▶ _AIM OF THE TASK_
Write the next part of the text on selecting vertical self-priming centrifugal pumps for ships, beginning after its final sentence.
(TEXT PASSAGE begins)
Step Two: In-depth Technology Selection (Key Decision Points)

1. Self-priming Principle and Structure Confirmation: Vertical self-priming centrifugal pumps typically achieve self-priming using a “gas-liquid separation chamber” structure. Before initial startup, a certain amount of “priming liquid” needs to be pre-injected into the pump chamber. When the impeller rotates, it mixes the drawn-in air with the priming liquid. Due to centrifugal force in the separation chamber, gas and liquid separate; the gas is discharged, and the liquid flows back to participate in the circulation until all air is expelled, achieving normal pumping.

Selection Inquiry: Confirm which self-priming technology the supplier’s pump uses and inquire about its measured self-priming time and maximum self-priming height.

2. Material Selection (Corrosion Resistance and Durability)

Seawater/Oily Wastewater: 316L stainless steel is the first choice, offering excellent resistance to chloride corrosion. Bronze is also a traditional and reliable option.

Fuel Oil/Lubricating Oil: Cast steel or stainless steel can be used. Ensure the sealing material is compatible with the oil.

Domestic Sewage: Stainless steel is recommended, as it is easy to clean and corrosion-resistant.

3. Shaft Seal System (Reliability Lifeline) The shaft seal is the most vulnerable component to pump failure and has extremely high requirements in marine environments.

Mechanical Seal (Absolute Preferred):
Single-face mechanical seal: Suitable for most clean or slightly contaminated media, such as seawater and fresh water.

Double-face mechanical seal: With a separator fluid system, used for toxic, expensive, or absolutely leak-proof media (such as certain chemicals), offering the highest reliability.

Material: The friction pair must be resistant to media corrosion and abrasion. For seawater, silicon carbide to silicon carbide is the optimal combination.

Stuffing seal: Only found in older ship types or special applications. Due to the permissible slight leakage, it is not suitable for modern ship engine rooms and other locations where leakage is strictly prohibited, and is not recommended.

4. Motor and Drive
Marine Certified Motor: The motor must be certified by a classification society.

Protection Rating: At least IP55; for installation locations that may be subject to water erosion (such as the bilge), IP56 or IP66 is strongly recommended.

Insulation Class: Class F is standard, ensuring sufficient margin in high-temperature environments. Explosion-proof requirements: If used for conveying fuel or installed in hazardous areas, the motor must be explosion-proof (e.g., Ex d IIC T4).
(TEXT PASSAGE ends)
(MATERIAL PROVIDED begins)
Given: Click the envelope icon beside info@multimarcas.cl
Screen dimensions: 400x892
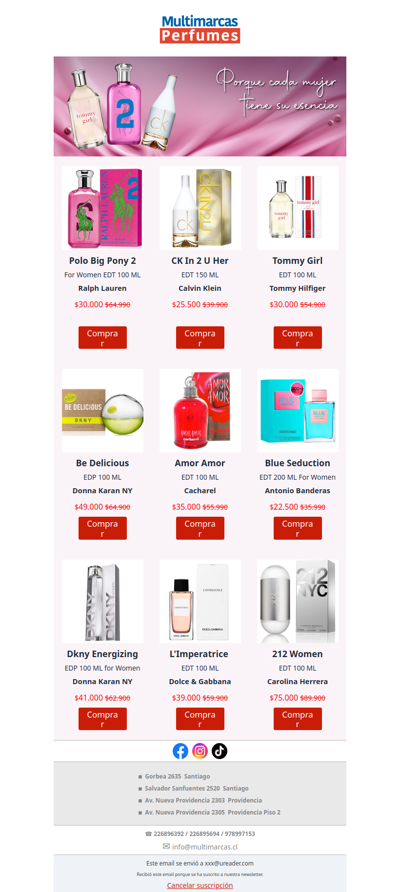Looking at the screenshot, I should tap(166, 846).
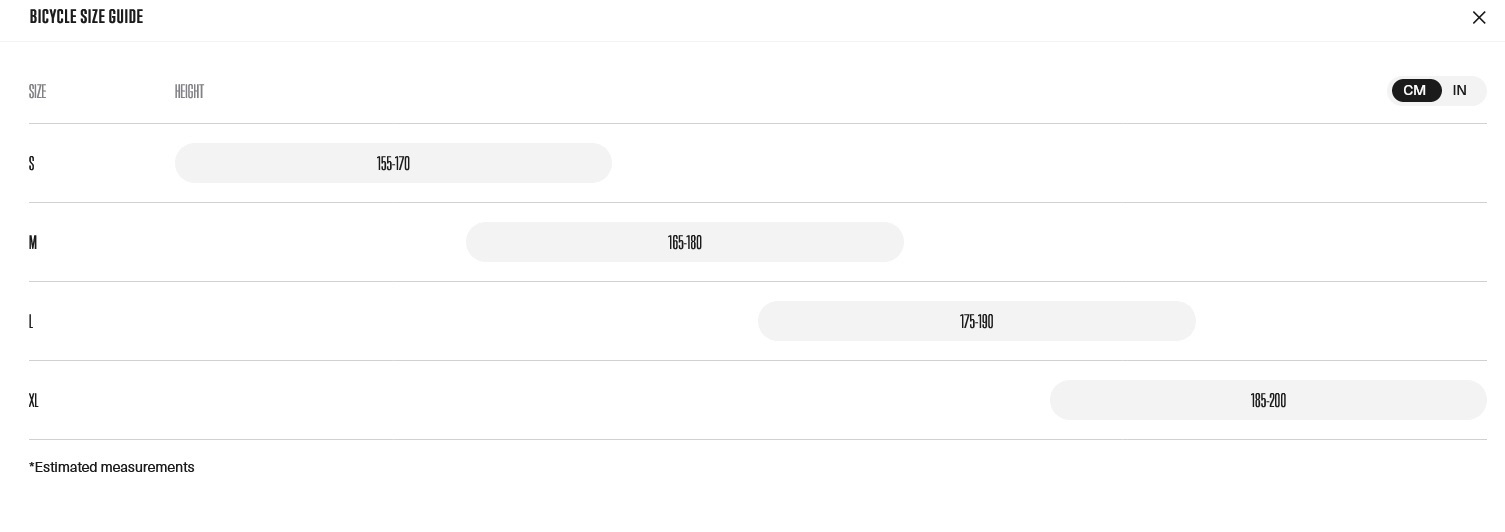Click the Bicycle Size Guide title
Viewport: 1505px width, 532px height.
point(86,17)
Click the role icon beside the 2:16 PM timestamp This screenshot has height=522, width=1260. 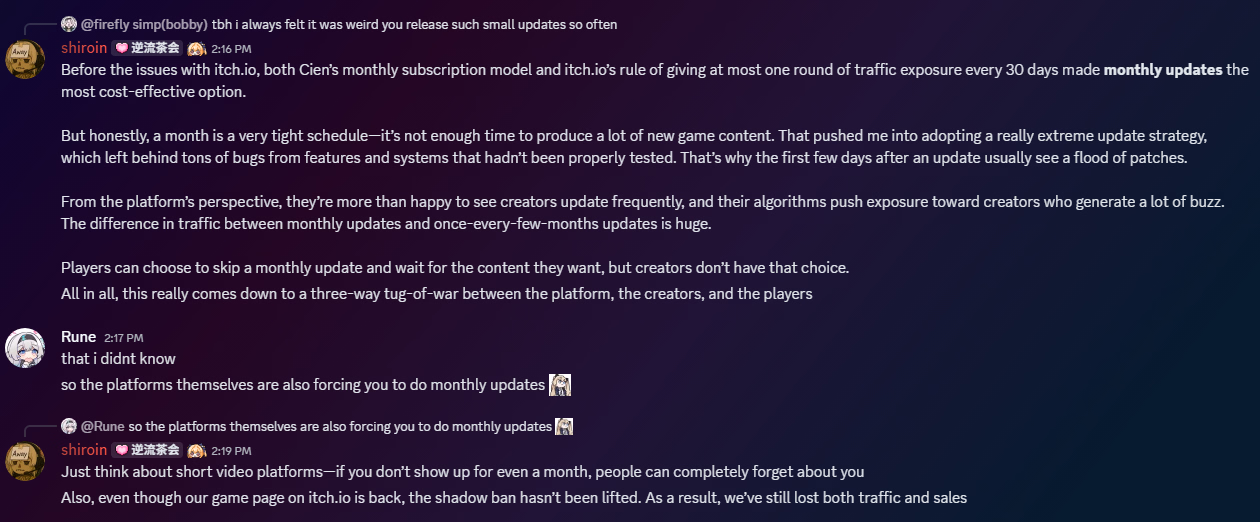point(197,48)
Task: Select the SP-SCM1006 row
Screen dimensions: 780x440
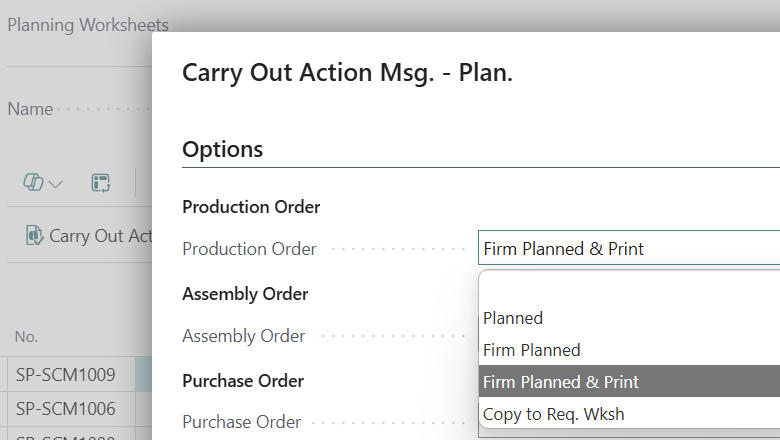Action: click(x=66, y=408)
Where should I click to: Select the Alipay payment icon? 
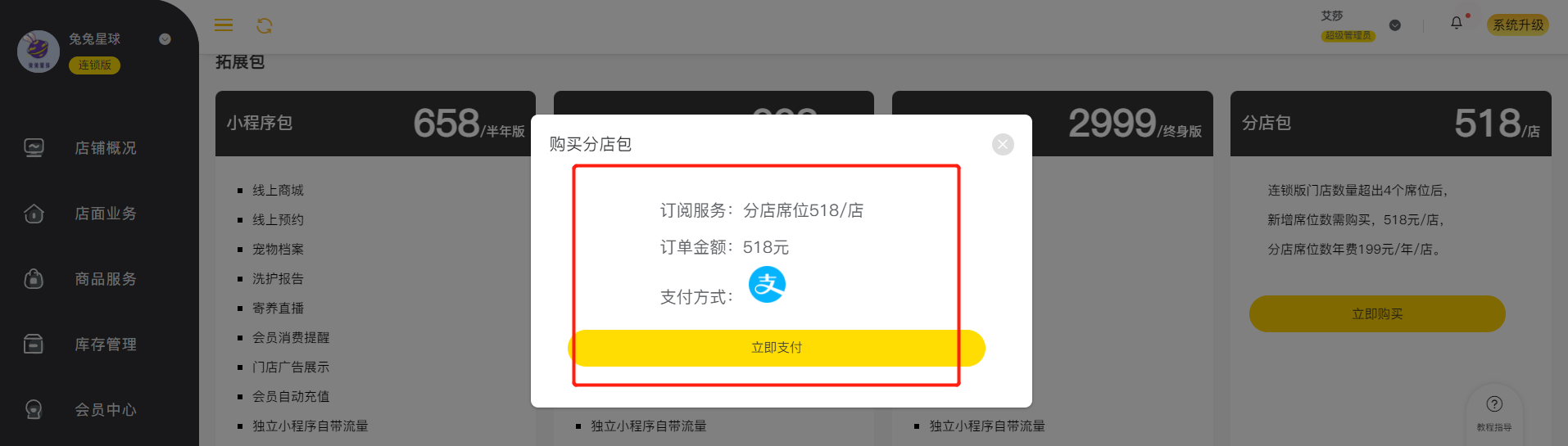click(768, 285)
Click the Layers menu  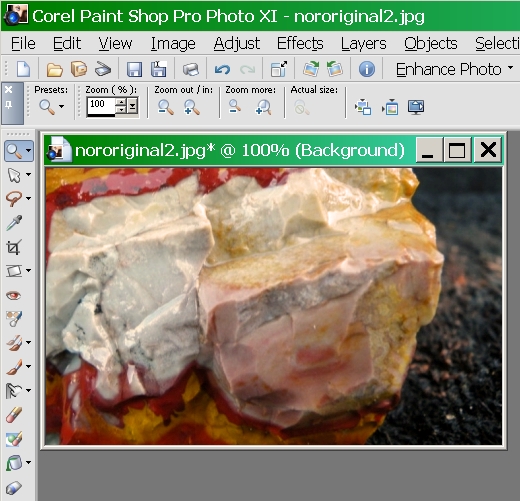[x=364, y=43]
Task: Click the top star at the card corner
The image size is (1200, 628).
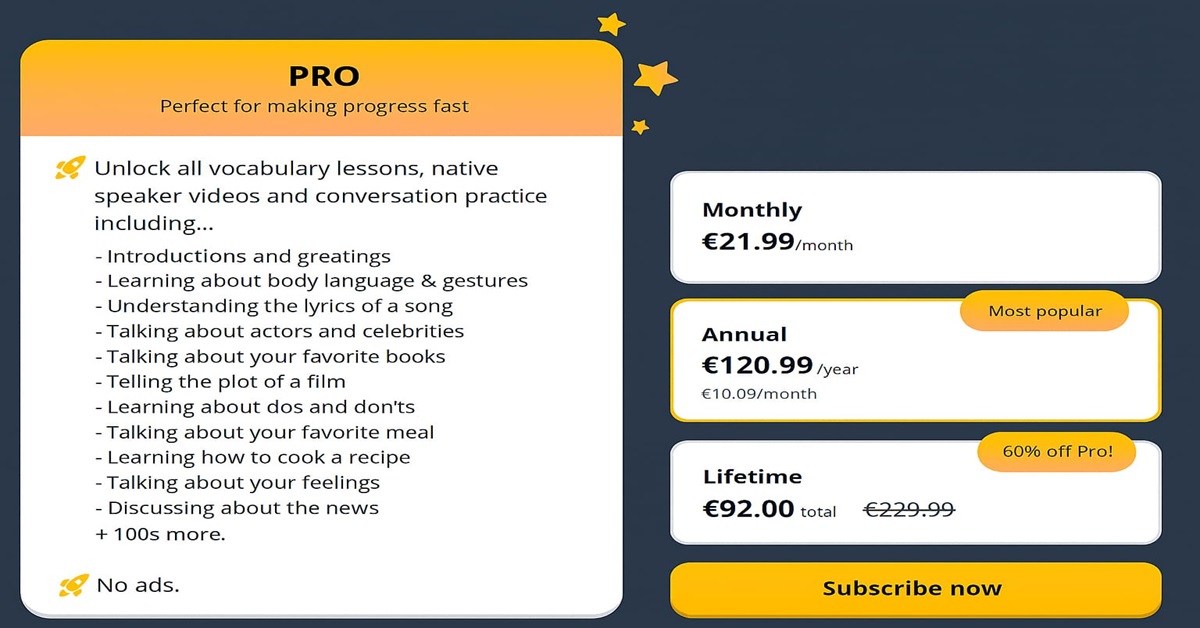Action: pyautogui.click(x=609, y=22)
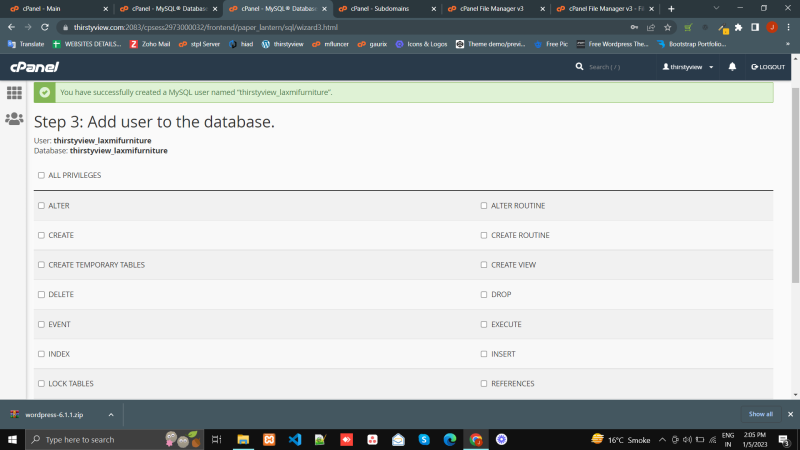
(MATERIAL PROVIDED ends)
▶ _RESPONSE BOX_
Step 3: Compliance with Ship Codes and Installation Requirements

1. Classification Society Certification (Mandatory Threshold) The pump and motor, as a single unit, must obtain type approval from the target classification society. This is the bottom line for safety and quality and is indispensable.

Common classification societies: CCS (China), DNV (Norway), ABS (USA), LR (Lloyd’s Register), BV (France).

2. Installation and Piping Considerations

Installation Foundation: Vertical pumps require a sturdy, level foundation to ensure vertical installation.

Suction Piping: Piping should be as short and straight as possible, minimizing bends and valves to reduce self-priming resistance.

The suction pipe diameter must not be smaller than the pump inlet diameter.

Ensure all suction pipe connections are absolutely sealed; any leakage will cause self-priming failure.

Outlet Piping: It is recommended to install a check valve to prevent backflow of liquid during shutdown and shorten the next self-priming time.

Key Precautions (Warnings)

Priming is Required for Initial Start-up: Self-priming pumps are not “dry-start pumps.” Before initial operation, sufficient priming fluid must be added to the pump chamber through the priming port; otherwise, self-priming will fail and the mechanical seal will be damaged.

Prolonged Dry Operation is Strictly Prohibited: Even during self-priming, prolonged dry operation (exceeding the rated self-priming time) should be avoided, as this will rapidly lead to overheating and seal damage.

Regular Testing: For standby pumps such as fire pumps, self-priming functionality tests must be performed regularly to ensure immediate deployment in emergency situations.